The court released a 29-page opinion along with a 179-page “findings of fact” document. At times, Circuit Judge George Reynolds III voiced concerns about student performance in some of the state’s districts. But Reynolds added that the plaintiffs did not show that these outcomes could be connected to any errors committed by the Legislature. The judge added that the advocates had not proven that more state funding to school districts would have fixed the problems.
Reynolds did, on the other hand, praise the state’s accountability system and its progress in teacher evaluation and training, writes Brandon Larrabee for the Tallahassee Democrat.
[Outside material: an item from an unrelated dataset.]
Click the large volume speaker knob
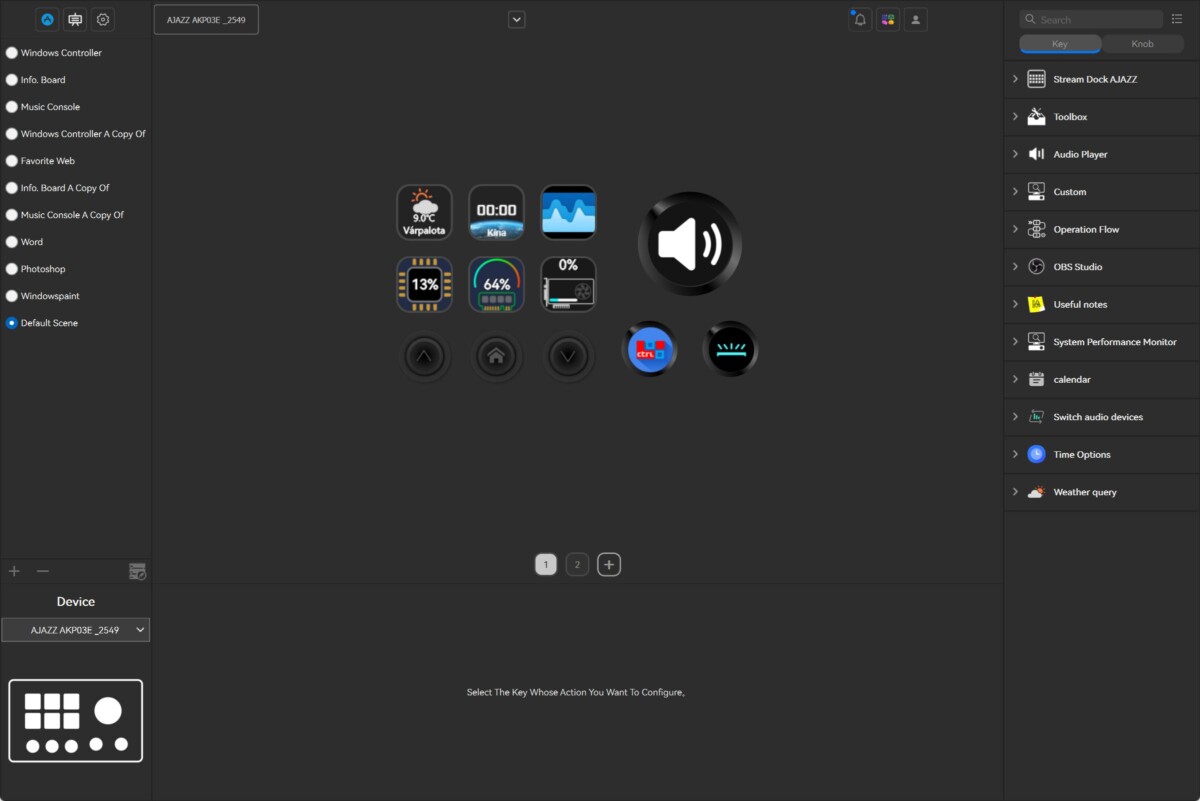The width and height of the screenshot is (1200, 801). (689, 244)
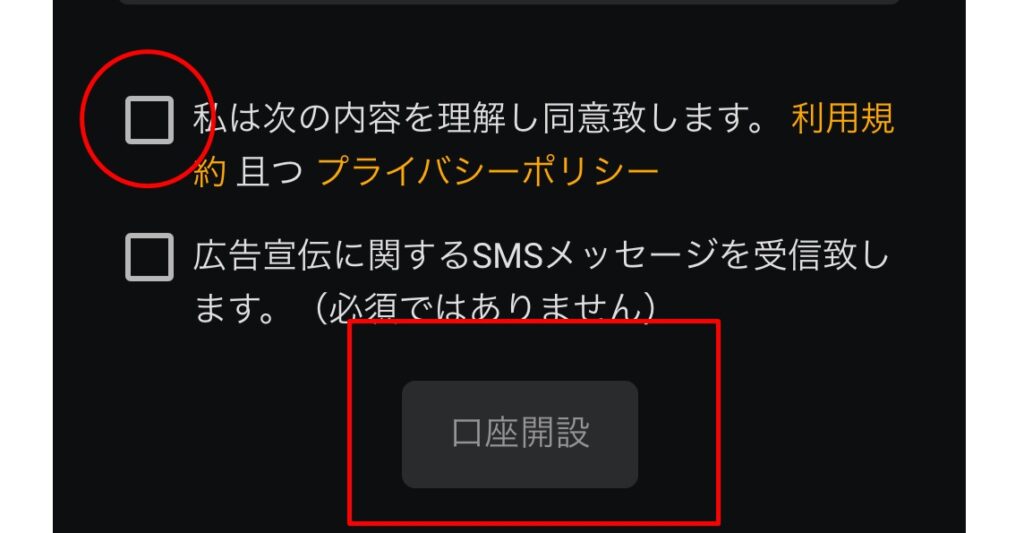Check the terms agreement checkbox circled in red
1024x533 pixels.
tap(150, 120)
“The weight of the evidence shows that the state has made education a top priority both in terms of implementation of research-based education policies and reforms, as well as education funding,” Reynolds wrote in the opinion.
Those who brought the suit against the state used a 1998 constitutional amendment as the basis for its complaints. The measure stated that it is a “paramount duty of the state to make adequate provision for the education of all children residing within its borders.” Adequate provision was defined as a “uniform, efficient, safe, secure, and high quality system” of public schools.
But Judge Reynolds explained that it was not the responsibility of the judiciary system to get bogged down in what was inherently a political issue, and it would not be appropriate for him to evaluate the legislative branch under the separation of powers.
One of the organizations involved in the lawsuit, Fund Education Now, will continue to fight, according to Kathleen Oropeza, co-founder of the group. All the plaintiffs were represented pro bono by the Southern Legal Counsel, a law firm based in Gainesville.
Plaintiffs remained insistent that the state’s testing standards are not efficient or consistent and should not be used to evaluate teachers’, students’, and schools’ grades. They added that mandates such as classroom size limits and technology essentials are not funded by the state, which place a heavy burden on local school districts and taxpayers alike.
The Southern Legal Counsel said that when students were tested on the 2014 Florida Comprehensive Assesment Test (FCAT) 2.0 exam for children in third-grade, under half of black pupils and young people who qualified for free or reduced-priced lunches were reading at grade level. Fewer than one-third of students learning English or who had disabilities were reading at the appropriate level, reports Deborah Strange for The Gainsville Sun.
However, when ruling on the Citizens for Strong Schools, Inc. v. Florida State Board of Education case, Judge Reynolds did agree that there were funding inequalities, but he did not believe the disparities were pressing enough to take action against, writes the Tampa Bay Times’ Jeffrey S. Solochek.
“Each side believes the evidence supported their respective positions. This equation is an ancient one and finds its genesis in the natural tensions between labor and management. However, the burden of proof rested upon the Plaintiffs not the Defendants.”
The Palm Beach Post’s John Kennedy says practically every aspect of Florida’s education system was being tried in the case. K-12 funding, private school vouchers, graduation rates, and standardized testing were all challenged in testimony from legal experts supportive of one side or the other.
Many of the changes in question took place during the term of office of Gov. Jeb Bush and have continued to be enhanced by the Republican-led Legislature.
Former Gov. Jeb Bush tweeted about the decision:
“Big win for the good guys!”
The ruling was a setback for those working against the state’s drive to diversify the traditional school model.